==== Provided entries
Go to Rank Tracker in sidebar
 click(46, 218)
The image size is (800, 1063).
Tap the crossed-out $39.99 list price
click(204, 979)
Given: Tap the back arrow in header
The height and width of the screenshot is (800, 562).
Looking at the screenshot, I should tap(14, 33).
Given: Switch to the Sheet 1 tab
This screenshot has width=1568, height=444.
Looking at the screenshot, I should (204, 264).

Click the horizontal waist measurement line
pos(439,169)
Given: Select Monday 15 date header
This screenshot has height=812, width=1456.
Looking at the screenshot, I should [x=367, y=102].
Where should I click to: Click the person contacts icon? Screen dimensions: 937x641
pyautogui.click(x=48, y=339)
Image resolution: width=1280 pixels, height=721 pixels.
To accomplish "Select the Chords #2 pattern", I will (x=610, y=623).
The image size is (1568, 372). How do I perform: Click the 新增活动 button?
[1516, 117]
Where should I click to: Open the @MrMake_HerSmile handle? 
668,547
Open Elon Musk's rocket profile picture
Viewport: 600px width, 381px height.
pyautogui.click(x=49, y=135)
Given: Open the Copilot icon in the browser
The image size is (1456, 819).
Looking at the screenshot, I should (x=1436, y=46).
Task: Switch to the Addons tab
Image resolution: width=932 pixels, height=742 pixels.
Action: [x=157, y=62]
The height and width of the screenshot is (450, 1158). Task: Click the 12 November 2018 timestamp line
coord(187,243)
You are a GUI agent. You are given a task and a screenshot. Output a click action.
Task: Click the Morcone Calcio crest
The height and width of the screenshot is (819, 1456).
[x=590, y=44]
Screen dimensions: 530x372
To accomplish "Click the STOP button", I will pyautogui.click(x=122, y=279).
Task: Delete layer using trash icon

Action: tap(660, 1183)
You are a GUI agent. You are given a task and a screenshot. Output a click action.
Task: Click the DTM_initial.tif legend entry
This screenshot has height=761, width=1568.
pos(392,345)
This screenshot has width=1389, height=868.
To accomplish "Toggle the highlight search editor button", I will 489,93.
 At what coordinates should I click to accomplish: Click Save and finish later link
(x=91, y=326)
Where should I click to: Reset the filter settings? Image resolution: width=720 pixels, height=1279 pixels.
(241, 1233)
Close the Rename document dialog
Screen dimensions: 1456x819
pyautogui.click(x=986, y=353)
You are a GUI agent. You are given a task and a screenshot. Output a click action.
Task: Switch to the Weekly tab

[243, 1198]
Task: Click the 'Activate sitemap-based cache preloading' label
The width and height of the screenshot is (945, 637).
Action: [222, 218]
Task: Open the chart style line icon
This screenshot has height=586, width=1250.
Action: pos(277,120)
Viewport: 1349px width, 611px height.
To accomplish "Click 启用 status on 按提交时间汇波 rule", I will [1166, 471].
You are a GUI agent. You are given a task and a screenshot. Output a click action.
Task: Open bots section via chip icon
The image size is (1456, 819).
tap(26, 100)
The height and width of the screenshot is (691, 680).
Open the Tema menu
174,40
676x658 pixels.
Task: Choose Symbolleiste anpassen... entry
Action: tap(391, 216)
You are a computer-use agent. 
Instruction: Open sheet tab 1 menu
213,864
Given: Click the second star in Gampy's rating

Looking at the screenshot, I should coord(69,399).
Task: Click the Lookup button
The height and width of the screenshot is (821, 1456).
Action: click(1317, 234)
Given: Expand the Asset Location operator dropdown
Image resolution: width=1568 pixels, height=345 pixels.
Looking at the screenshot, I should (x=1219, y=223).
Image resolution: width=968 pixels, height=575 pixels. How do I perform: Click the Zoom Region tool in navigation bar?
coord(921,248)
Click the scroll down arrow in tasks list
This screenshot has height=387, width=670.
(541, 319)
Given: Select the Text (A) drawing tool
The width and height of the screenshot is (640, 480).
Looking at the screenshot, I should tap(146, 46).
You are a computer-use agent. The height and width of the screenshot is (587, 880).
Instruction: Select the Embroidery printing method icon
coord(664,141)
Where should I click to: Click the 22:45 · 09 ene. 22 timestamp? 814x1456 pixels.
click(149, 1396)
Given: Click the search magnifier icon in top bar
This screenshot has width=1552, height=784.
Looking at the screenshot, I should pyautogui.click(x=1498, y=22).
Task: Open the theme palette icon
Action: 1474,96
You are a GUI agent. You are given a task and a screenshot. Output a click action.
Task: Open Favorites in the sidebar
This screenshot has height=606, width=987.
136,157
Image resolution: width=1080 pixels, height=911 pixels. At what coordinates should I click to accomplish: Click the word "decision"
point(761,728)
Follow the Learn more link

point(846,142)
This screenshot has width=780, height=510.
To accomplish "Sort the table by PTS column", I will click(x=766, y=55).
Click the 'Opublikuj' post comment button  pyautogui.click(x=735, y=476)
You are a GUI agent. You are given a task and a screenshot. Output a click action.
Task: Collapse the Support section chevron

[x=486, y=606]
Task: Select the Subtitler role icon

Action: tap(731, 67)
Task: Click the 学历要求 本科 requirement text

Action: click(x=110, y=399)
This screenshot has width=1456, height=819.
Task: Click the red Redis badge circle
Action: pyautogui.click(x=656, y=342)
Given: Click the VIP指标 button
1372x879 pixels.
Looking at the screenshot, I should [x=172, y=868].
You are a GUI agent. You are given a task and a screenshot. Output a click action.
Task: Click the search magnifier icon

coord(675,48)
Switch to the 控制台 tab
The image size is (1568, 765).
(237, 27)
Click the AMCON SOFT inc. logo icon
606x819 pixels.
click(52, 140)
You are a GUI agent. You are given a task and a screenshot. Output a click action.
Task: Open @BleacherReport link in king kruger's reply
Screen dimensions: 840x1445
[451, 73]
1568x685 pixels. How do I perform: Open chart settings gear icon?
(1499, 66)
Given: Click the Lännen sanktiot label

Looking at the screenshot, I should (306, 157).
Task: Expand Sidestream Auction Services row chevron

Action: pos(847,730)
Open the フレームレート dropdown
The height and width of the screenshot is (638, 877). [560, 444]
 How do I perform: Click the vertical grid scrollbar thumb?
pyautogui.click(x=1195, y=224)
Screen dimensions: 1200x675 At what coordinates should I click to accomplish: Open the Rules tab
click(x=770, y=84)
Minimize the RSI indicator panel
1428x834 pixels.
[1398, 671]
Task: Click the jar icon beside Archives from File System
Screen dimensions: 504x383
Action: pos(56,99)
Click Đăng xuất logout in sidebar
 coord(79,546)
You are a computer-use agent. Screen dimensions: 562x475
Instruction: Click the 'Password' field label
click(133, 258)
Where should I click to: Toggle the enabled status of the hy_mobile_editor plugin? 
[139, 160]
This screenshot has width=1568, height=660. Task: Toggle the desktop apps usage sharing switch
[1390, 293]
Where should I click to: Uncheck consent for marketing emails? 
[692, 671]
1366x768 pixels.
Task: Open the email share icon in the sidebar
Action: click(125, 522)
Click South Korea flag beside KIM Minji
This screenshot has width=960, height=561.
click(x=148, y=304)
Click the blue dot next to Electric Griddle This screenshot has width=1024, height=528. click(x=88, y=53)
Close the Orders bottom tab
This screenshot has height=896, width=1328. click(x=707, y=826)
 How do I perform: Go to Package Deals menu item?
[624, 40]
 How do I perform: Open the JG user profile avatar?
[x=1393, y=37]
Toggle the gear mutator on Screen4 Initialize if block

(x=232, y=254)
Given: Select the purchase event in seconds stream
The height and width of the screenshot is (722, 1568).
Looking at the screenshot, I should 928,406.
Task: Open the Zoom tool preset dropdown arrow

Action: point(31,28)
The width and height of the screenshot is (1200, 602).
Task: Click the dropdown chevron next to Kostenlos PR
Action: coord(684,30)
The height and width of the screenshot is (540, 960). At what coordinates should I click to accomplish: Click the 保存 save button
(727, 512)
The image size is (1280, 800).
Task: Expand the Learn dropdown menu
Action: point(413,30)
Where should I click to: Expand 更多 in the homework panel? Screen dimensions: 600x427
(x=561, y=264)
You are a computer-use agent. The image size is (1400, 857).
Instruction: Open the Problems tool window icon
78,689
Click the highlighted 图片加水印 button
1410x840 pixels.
========
Reproduce the stretch from the line containing "Click Đăng xuất logout in sidebar" through the end of the items, substituting "Switch" for each occurrence of "Toggle" and leaving everything else unchanged.

Click Đăng xuất logout in sidebar
 coord(79,546)
You are a computer-use agent. Screen dimensions: 562x475
Instruction: Click the 'Password' field label
click(133, 258)
Where should I click to: Switch the enabled status of the hy_mobile_editor plugin? 
[139, 160]
This screenshot has width=1568, height=660. Task: Switch the desktop apps usage sharing switch
[1390, 293]
Where should I click to: Uncheck consent for marketing emails? 
[692, 671]
1366x768 pixels.
Task: Open the email share icon in the sidebar
Action: click(125, 522)
Click South Korea flag beside KIM Minji
This screenshot has width=960, height=561.
click(x=148, y=304)
Click the blue dot next to Electric Griddle This screenshot has width=1024, height=528. click(x=88, y=53)
Close the Orders bottom tab
This screenshot has height=896, width=1328. click(x=707, y=826)
 How do I perform: Go to Package Deals menu item?
[624, 40]
 How do I perform: Open the JG user profile avatar?
[x=1393, y=37]
Switch the gear mutator on Screen4 Initialize if block

(x=232, y=254)
Given: Select the purchase event in seconds stream
The height and width of the screenshot is (722, 1568).
Looking at the screenshot, I should 928,406.
Task: Open the Zoom tool preset dropdown arrow

Action: point(31,28)
The width and height of the screenshot is (1200, 602).
Task: Click the dropdown chevron next to Kostenlos PR
Action: coord(684,30)
The height and width of the screenshot is (540, 960). At what coordinates should I click to accomplish: Click the 保存 save button
(727, 512)
The image size is (1280, 800).
Task: Expand the Learn dropdown menu
Action: point(413,30)
Where should I click to: Expand 更多 in the homework panel? Screen dimensions: 600x427
(x=561, y=264)
You are a computer-use agent. The image size is (1400, 857).
Instruction: Open the Problems tool window icon
78,689
Click the highlighted 图片加水印 button
1410x840 pixels.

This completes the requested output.